Не поднимая головы, Татарников, помедлив, глухо спросил:
— Кого именно?
— Крупный зверь. Вот в чем наша беда… Не мы его, он нас сомнет — одно мокрое место от таких, как мы с тобой, есаул, завтра останется… Я — про Азарова. Слышал, новый советский помещик на смену нашему брату в казачьи степи прибыл. Целину тракторами собрались поднимать. Каюк вековым пастбищам и степям. Каюк и нам — вольным хозяевам прежней жизни.
— Не понимаю, при чем здесь Азаров?
— Директор зерносовхоза.
— Да-да. Директор зерносовхоза. Сегодня, допустим, удачливо шлепнете его, а завтра другой товарищ нагрянет. Свято место, как известно, не бывает пусто.
— Это — другой разговор. А у нас с Азаровым свои давнишние счеты. Он еще покойному батюшке, когда в ссылке здесь находился, немало насолил. Покойного земского доктора Кармацкого публично грабителем величал. Так что теперь и докторской вдовушке несдобровать, которая тебя, говорят, пригрела. А мне, грешному, и подавно. Такие дела, господин есаул. Выручай. Сразу, как видишь, три карты убьешь. Полагаю, не подведешь?
— Подведу, — признался после некоторого молчания Татарников.
— Во как? И отчего же?
— Не могу. Вы уж меня извините, Лука Лукич. Не девятнадцатый год…
— Надвигаются годы похлеще, Татарников! Нынче грозы были в апреле — это не к добру.
— Я в приметы не верю. И вообще стрелять в Азарова не стану. Неумно.
— Что ты говоришь?! Тогда придется прежде всего тебя пристрелить. Вот это будет, пожалуй, умнее, — сказал Лука Лукич и отбросил в сторону стоявший на дороге стул. Повернувшись спиной к Татарникову, он торопливо застегнул свой широкополый мешковатый пиджак на все пуговицы.
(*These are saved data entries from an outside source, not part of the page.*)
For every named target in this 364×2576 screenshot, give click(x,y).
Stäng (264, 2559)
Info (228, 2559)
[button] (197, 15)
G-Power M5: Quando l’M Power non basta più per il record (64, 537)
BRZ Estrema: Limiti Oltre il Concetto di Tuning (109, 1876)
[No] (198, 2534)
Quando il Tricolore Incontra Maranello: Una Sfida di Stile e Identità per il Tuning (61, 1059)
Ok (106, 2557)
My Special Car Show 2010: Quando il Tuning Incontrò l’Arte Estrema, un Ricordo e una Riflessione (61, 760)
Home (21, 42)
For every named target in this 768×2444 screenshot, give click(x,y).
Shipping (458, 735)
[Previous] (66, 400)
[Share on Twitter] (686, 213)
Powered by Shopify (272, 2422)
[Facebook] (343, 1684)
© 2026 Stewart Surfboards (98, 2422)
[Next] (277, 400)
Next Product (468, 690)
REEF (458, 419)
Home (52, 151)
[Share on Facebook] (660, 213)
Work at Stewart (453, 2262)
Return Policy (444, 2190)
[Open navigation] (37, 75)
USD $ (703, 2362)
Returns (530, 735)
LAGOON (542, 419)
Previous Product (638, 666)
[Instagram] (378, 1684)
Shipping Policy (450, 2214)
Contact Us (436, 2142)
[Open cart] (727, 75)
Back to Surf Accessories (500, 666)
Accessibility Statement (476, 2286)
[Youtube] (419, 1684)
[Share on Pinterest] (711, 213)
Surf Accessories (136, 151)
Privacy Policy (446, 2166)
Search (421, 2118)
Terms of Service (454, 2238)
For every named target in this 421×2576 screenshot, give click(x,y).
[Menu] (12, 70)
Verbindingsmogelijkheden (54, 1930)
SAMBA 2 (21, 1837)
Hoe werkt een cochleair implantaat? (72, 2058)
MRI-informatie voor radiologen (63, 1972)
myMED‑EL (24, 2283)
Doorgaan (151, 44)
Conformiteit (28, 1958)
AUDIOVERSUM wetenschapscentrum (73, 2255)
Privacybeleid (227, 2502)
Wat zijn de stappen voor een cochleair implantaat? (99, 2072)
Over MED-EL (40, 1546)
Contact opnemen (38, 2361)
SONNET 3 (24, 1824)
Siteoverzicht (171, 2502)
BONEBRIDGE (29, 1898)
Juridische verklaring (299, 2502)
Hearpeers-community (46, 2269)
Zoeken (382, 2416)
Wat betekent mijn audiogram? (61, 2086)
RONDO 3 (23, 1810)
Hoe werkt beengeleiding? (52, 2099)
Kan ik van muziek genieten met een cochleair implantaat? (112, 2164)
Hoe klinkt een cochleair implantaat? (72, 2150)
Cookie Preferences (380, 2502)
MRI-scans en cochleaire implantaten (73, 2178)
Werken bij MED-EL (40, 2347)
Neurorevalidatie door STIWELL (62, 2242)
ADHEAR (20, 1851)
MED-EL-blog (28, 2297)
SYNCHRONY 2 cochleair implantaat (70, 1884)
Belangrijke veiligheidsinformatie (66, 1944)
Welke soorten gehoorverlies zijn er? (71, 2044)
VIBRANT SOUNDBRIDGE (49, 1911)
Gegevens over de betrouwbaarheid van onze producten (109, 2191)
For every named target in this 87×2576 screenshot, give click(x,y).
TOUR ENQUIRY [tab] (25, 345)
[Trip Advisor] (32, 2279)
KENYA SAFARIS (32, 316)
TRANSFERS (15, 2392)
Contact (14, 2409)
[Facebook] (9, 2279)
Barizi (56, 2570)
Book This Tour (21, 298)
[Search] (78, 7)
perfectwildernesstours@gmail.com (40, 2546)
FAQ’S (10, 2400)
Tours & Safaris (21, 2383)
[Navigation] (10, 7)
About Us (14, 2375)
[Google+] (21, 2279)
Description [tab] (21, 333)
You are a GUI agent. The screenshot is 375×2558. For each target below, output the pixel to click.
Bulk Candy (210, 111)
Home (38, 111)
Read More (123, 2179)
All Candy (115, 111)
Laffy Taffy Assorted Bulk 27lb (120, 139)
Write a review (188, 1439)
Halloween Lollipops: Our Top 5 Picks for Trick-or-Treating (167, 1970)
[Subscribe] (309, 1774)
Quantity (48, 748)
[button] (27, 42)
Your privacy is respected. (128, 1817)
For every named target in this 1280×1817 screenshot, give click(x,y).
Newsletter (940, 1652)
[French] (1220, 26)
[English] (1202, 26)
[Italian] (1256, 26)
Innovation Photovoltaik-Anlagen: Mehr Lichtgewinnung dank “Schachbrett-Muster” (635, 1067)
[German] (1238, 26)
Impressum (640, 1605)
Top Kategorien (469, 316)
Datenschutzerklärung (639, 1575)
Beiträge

Татарников встал и, придерживаясь за спинку стула, настороженно следил за лихорадочно-быстрыми движениями Луки Лукича. Странное равнодушие охватило его в эту полную душевного и физического напряжения минуту. И если бы Бобров повернулся сейчас к нему с поднятым на него браунингом, Татарников едва ли бы выказал признаки смертельного страха или малодушия. Его отрешенность, внешне похожая на спокойствие, близкое к мужеству, смутила Луку Лукича, когда тот, обернувшись к Татарникову, встретился с его холодным и стойким взглядом.
«Ого, да ты, оказывается, еще силен!» — подумал Лука Лукич и, подойдя к столу, долил две рюмки остатками злой настойки.
— Третьи петухи поют. Выпьем по посошку, — сказал Лука Лукич, протягивая Татарникову одну из рюмок.
Деловито чокнувшись и молча кивнув друг другу, они оба враз в один глоток осушили рюмки. И Татарников, так же молча и сухо поклонившись Луке Лукичу, вышел из горницы по-строевому четким, твердым шагом.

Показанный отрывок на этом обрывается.